“Are you sure about this?”

I suck in a breath through my teeth and release it out of my nose.

No. I’m not sure.

Truth is, I feel like hiding in a corner and never coming out.

But this is the only way to dig into my past and replace anything of value. The only chance I have to replace myself.

And hopefully, escape Aiden.

Maybe if I know what happened, I’ll hate him enough to stop reacting to him the way I do.

The memories from last night still haunt me. They still move underneath my skin like a living being.

How could I orgasm that hard? How could I react to his brutality the way I did?

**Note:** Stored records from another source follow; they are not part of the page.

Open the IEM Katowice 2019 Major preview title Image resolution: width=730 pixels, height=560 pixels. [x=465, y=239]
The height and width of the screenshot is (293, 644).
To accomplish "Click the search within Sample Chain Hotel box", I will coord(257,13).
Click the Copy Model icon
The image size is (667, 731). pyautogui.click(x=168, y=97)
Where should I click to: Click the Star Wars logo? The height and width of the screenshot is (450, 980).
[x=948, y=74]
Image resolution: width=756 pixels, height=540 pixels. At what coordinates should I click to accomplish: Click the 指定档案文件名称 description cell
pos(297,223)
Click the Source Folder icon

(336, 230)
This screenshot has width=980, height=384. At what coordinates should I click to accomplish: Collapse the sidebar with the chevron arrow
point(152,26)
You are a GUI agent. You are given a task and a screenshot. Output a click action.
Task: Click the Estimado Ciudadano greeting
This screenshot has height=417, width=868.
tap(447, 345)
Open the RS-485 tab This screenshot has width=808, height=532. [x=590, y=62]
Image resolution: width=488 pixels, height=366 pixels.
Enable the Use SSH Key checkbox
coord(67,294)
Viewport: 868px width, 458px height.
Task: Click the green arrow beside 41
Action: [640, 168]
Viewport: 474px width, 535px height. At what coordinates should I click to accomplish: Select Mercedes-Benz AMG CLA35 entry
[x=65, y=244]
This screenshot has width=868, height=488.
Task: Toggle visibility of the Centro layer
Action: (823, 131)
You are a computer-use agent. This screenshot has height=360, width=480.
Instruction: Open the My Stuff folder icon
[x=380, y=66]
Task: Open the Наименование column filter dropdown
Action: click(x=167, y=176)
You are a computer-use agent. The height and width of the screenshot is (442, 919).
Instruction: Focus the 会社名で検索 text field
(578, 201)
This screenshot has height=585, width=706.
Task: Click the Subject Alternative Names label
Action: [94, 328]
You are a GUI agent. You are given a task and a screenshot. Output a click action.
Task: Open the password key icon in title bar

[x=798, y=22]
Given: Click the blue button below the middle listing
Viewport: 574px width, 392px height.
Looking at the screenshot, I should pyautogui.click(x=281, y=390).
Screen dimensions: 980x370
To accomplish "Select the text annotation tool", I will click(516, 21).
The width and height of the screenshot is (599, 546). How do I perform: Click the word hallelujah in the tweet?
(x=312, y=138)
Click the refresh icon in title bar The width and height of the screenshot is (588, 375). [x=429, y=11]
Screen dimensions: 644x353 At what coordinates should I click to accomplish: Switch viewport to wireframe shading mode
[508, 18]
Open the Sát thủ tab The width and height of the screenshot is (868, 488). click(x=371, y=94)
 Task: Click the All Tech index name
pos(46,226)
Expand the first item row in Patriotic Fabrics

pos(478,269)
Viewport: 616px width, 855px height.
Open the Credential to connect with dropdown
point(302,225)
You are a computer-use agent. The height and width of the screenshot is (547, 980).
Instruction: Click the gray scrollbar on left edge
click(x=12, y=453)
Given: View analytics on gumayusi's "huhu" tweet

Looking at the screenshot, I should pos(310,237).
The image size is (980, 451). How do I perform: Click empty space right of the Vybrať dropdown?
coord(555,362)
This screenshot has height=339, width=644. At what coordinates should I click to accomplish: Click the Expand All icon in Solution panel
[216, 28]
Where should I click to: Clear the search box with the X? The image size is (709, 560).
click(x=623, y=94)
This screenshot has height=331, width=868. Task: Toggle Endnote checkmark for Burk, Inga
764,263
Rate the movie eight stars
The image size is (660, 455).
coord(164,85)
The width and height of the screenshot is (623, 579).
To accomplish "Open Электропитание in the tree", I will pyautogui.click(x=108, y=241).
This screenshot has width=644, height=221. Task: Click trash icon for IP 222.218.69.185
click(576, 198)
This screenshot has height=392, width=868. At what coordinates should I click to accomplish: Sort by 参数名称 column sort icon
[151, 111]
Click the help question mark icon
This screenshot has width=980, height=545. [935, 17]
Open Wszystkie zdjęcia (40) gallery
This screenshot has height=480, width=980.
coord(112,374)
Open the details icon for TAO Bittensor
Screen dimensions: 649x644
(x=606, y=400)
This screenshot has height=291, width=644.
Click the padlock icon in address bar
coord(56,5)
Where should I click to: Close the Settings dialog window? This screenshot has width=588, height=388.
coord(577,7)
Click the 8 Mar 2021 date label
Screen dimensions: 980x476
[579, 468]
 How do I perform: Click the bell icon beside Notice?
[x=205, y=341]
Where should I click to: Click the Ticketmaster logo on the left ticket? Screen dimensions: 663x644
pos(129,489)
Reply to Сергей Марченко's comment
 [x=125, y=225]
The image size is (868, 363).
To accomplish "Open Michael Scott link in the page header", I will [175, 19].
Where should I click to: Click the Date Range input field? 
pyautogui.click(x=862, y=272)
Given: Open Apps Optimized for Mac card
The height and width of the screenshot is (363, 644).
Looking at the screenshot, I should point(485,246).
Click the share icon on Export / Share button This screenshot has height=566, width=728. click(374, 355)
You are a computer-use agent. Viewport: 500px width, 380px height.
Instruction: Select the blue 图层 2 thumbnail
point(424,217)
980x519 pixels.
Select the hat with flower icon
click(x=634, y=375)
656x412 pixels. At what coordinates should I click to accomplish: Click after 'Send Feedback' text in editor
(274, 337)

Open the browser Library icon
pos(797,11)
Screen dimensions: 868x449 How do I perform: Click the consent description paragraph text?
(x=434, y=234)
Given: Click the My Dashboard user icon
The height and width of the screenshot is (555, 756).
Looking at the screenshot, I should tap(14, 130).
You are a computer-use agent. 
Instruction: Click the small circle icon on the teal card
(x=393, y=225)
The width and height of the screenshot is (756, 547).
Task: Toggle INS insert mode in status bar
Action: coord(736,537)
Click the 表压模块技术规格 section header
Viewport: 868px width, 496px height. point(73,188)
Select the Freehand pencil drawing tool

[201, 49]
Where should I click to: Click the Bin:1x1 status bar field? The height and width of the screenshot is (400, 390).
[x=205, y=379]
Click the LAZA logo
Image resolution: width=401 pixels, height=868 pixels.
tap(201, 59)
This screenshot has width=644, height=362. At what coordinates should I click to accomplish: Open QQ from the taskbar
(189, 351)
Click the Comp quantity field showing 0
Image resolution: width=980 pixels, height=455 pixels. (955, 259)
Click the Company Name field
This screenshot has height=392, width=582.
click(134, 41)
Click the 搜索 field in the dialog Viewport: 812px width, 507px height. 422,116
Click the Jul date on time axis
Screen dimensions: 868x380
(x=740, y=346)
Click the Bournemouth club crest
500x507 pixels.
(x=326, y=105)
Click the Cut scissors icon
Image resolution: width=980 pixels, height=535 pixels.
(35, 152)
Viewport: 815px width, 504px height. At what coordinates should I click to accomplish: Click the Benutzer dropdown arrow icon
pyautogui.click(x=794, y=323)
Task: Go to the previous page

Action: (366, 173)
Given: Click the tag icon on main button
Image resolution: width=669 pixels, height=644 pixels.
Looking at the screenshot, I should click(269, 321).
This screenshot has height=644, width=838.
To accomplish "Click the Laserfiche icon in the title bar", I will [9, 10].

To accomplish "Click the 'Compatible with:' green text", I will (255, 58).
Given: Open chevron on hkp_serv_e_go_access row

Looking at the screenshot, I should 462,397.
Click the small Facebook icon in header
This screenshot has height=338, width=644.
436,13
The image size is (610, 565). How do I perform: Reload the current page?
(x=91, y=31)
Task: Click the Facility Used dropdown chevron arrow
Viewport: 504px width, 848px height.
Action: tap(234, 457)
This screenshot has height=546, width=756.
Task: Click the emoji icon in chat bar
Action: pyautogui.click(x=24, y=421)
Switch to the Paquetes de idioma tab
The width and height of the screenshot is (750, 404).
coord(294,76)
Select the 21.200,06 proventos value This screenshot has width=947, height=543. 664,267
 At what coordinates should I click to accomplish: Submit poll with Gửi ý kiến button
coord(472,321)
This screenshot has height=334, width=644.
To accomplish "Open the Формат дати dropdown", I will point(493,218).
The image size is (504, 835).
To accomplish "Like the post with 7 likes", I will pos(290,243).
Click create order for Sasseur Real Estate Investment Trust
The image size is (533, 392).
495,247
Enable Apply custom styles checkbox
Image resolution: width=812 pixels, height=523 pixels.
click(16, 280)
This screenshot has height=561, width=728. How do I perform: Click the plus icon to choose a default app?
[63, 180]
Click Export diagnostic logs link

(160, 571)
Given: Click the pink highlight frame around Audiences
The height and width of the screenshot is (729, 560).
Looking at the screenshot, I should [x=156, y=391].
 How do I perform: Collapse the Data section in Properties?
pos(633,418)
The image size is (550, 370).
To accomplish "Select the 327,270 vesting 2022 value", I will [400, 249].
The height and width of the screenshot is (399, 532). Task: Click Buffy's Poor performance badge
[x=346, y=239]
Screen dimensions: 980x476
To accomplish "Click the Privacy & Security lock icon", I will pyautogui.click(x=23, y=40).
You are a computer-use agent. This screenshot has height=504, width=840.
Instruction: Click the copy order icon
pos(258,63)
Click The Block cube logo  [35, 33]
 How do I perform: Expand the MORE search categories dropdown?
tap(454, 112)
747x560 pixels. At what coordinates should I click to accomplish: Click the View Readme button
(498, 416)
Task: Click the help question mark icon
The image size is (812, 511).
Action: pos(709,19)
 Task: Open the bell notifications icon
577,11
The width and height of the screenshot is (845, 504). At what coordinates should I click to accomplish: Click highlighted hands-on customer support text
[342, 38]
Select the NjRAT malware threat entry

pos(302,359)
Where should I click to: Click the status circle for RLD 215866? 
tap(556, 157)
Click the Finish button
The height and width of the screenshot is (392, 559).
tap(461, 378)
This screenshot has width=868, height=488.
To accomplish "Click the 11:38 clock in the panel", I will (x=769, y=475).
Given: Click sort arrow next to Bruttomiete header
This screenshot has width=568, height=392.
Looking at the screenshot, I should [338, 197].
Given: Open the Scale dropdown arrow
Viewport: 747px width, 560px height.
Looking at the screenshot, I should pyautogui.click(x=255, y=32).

Am I becoming sick like him or was it in me the entire time and he’s just awakening it?

Nope.

I didn’t come here to think about Aiden.

I meet Dr Khan’s gaze from my position, lying on the recliner chair, and force out a smile. “Yes. Please help me.”

He smiles, but there’s no warmth behind it. If anything, Dr Khan seems more unsure about this than I am.

“I need you to close your eyes and relax.”

Crossing my hands on my stomach, I try to get comfy on the leather recliner chair.

“Inhale through your nose. Hold it. Then exhale through your mouth.”

I do as he says.

In.

Out.

We spent what seems like minutes in an inhale-exhale exercise.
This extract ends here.